Exercise:
Rewrite the items from the beginning through the line containing "Decrease quantity for", replacing "headline" with "heading" and leaving everything else unchanged.

Records supplied:

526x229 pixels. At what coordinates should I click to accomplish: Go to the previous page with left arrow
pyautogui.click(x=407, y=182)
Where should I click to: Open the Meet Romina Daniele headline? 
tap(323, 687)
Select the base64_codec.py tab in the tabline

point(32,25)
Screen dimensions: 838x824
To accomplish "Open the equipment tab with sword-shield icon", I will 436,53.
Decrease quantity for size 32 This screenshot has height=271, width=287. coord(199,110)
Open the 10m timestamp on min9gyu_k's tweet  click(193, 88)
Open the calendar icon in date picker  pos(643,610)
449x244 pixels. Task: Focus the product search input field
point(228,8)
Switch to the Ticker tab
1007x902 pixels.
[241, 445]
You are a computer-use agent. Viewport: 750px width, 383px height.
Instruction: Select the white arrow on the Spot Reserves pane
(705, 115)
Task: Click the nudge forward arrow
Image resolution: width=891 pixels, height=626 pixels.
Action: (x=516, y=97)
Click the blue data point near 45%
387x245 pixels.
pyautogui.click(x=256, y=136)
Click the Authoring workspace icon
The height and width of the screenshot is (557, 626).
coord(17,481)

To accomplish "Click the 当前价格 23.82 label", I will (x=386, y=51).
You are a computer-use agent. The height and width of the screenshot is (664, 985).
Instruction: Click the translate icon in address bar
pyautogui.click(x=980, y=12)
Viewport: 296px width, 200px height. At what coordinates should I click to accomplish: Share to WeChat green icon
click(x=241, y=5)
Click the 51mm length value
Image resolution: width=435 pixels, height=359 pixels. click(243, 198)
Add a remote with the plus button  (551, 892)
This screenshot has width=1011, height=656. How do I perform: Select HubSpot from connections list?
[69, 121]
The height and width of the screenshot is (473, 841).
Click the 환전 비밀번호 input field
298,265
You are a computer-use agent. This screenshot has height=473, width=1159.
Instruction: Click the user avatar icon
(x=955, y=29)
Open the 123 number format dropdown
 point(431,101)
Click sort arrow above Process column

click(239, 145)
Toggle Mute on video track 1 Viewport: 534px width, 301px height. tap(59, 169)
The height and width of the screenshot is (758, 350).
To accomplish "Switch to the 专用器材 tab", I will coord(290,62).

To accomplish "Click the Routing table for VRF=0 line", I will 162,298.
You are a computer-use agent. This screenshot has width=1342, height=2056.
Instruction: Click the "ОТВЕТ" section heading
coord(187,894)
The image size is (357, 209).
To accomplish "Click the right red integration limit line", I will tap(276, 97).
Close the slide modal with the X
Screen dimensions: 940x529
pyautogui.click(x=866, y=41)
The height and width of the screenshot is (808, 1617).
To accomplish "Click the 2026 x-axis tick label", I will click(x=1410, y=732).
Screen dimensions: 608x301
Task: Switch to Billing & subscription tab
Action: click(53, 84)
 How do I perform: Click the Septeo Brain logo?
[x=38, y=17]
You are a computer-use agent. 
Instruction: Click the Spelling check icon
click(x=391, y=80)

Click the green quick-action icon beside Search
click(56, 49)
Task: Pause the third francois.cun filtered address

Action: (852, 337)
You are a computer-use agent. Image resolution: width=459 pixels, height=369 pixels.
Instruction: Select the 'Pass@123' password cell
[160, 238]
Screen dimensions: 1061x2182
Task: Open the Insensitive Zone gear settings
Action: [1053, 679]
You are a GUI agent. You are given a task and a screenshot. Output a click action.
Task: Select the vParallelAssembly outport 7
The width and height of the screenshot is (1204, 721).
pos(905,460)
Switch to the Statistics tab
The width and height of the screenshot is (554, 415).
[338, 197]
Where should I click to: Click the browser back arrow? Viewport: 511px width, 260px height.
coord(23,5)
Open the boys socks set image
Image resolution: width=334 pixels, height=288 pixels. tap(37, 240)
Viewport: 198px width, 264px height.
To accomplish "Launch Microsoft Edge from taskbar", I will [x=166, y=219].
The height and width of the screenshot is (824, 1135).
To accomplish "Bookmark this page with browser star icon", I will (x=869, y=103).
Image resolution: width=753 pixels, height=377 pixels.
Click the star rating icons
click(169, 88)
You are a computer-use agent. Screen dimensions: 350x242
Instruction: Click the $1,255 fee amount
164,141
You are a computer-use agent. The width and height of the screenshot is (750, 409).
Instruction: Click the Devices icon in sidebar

Complete output:
526x229 pixels. At what coordinates should I click to accomplish: Go to the previous page with left arrow
pyautogui.click(x=407, y=182)
Where should I click to: Open the Meet Romina Daniele heading? 
tap(323, 687)
Select the base64_codec.py tab in the tabline

point(32,25)
Screen dimensions: 838x824
To accomplish "Open the equipment tab with sword-shield icon", I will 436,53.
Decrease quantity for size 32 This screenshot has height=271, width=287. coord(199,110)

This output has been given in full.